Your answer should consist of the lines below that hold the word "scissors".

** Opening DATA UNDER STUDY block **

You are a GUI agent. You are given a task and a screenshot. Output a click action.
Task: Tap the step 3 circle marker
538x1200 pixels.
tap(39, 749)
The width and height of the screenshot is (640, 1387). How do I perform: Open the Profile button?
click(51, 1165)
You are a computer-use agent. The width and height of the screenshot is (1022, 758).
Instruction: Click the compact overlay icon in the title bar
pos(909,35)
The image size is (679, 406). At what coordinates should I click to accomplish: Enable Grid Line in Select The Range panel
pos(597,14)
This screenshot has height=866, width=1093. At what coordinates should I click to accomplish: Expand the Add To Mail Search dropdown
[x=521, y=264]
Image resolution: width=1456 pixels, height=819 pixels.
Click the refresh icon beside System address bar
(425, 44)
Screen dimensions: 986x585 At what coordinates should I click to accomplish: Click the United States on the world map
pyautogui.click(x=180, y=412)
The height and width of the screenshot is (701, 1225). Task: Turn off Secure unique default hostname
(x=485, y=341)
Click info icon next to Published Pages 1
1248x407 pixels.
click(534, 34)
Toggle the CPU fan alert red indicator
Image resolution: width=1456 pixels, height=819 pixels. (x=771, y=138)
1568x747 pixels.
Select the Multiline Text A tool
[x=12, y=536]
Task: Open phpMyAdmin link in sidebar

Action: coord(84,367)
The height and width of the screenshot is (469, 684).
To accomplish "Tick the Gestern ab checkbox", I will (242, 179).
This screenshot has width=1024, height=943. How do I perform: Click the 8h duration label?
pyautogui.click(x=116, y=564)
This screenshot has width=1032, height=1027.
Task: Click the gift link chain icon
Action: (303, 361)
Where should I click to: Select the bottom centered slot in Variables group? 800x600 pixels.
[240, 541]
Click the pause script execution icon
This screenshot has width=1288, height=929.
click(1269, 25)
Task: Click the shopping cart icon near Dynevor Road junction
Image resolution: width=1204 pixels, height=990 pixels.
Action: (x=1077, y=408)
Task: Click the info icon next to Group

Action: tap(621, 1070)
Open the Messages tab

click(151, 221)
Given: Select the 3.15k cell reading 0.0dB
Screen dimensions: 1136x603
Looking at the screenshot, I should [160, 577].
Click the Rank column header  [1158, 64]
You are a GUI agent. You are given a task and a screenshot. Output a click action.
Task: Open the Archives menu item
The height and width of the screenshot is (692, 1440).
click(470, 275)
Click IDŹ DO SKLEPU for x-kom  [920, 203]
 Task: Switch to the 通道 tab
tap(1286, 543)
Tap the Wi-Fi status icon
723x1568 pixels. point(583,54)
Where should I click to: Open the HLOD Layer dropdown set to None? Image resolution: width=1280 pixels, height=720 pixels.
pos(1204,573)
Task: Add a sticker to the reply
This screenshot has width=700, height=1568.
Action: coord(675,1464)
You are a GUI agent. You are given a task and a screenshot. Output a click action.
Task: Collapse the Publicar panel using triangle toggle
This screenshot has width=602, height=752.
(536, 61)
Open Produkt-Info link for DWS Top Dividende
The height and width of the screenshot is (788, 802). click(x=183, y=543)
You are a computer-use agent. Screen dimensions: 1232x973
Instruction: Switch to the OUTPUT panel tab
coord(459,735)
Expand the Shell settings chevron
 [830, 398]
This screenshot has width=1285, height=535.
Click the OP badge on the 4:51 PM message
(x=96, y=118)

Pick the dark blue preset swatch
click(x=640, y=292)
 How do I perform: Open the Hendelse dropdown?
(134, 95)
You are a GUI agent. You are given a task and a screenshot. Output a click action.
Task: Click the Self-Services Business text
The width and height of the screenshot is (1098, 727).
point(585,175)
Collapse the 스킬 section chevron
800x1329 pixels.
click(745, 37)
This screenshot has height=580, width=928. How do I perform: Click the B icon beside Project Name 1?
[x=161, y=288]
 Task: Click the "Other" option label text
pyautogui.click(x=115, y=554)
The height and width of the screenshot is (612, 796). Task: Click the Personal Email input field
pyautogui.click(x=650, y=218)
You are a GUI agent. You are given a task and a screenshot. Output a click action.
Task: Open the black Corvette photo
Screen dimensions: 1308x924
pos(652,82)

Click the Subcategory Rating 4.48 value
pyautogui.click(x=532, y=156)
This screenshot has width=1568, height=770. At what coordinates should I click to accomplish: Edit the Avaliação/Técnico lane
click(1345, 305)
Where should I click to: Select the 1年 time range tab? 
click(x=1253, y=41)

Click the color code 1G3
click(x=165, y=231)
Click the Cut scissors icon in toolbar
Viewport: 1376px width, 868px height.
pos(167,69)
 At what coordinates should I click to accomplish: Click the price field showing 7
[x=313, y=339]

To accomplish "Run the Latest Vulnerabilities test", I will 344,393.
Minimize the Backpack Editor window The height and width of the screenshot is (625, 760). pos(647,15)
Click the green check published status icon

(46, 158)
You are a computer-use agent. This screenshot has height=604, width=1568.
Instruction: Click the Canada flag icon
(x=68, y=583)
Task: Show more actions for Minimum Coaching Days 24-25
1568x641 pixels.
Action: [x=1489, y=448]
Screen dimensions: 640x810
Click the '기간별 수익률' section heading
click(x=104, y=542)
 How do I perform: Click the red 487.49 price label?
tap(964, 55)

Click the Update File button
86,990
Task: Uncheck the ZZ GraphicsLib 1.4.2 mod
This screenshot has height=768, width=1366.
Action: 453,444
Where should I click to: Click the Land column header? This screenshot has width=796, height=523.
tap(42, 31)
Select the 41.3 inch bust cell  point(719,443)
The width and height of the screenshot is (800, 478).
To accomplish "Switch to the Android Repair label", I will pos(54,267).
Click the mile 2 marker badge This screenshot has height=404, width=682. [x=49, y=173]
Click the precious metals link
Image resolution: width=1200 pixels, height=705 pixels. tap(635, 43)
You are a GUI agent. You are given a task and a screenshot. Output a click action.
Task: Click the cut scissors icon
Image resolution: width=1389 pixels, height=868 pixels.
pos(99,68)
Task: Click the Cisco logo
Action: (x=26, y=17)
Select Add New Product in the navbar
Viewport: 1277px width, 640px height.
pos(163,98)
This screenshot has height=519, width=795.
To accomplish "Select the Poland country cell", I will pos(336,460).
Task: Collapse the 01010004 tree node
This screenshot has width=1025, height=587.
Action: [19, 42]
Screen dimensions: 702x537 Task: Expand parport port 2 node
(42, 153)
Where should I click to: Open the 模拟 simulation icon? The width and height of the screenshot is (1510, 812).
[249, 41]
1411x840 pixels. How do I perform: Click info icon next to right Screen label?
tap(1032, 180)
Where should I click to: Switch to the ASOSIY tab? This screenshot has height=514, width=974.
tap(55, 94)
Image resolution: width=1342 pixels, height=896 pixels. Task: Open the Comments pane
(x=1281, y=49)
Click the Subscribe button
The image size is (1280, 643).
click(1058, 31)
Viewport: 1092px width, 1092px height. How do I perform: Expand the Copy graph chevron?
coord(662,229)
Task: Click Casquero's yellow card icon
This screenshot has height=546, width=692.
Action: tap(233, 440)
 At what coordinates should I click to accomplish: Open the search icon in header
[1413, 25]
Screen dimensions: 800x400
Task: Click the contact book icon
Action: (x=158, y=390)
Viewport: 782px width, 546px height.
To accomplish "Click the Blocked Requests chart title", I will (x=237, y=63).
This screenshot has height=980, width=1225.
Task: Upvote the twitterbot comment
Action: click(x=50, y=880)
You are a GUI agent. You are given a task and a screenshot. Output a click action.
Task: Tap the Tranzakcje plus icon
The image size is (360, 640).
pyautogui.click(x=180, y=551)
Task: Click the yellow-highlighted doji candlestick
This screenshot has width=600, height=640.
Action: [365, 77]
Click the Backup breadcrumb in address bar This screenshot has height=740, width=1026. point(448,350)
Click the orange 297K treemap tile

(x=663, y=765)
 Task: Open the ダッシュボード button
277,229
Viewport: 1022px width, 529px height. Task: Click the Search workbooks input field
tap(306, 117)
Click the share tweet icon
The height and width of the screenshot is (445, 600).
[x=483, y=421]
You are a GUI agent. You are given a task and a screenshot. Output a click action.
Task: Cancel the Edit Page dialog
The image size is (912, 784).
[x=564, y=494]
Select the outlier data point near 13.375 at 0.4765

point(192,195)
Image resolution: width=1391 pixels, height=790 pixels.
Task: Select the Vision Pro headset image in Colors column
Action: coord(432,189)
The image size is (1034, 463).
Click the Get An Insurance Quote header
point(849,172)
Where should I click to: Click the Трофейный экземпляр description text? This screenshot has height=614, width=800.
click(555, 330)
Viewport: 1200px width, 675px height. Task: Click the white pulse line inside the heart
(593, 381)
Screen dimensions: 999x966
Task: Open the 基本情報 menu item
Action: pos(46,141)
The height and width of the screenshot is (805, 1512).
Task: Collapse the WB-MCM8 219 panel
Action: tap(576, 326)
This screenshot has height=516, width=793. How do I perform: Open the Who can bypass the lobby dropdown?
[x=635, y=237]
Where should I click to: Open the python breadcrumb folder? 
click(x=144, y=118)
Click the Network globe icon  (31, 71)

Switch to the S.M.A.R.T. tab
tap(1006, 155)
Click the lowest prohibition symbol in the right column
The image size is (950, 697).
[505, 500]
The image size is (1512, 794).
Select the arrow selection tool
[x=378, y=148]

** Closing DATA UNDER STUDY block **

_TASK SOLUTION:_
Click the Cut scissors icon in toolbar
Task: Click the cut scissors icon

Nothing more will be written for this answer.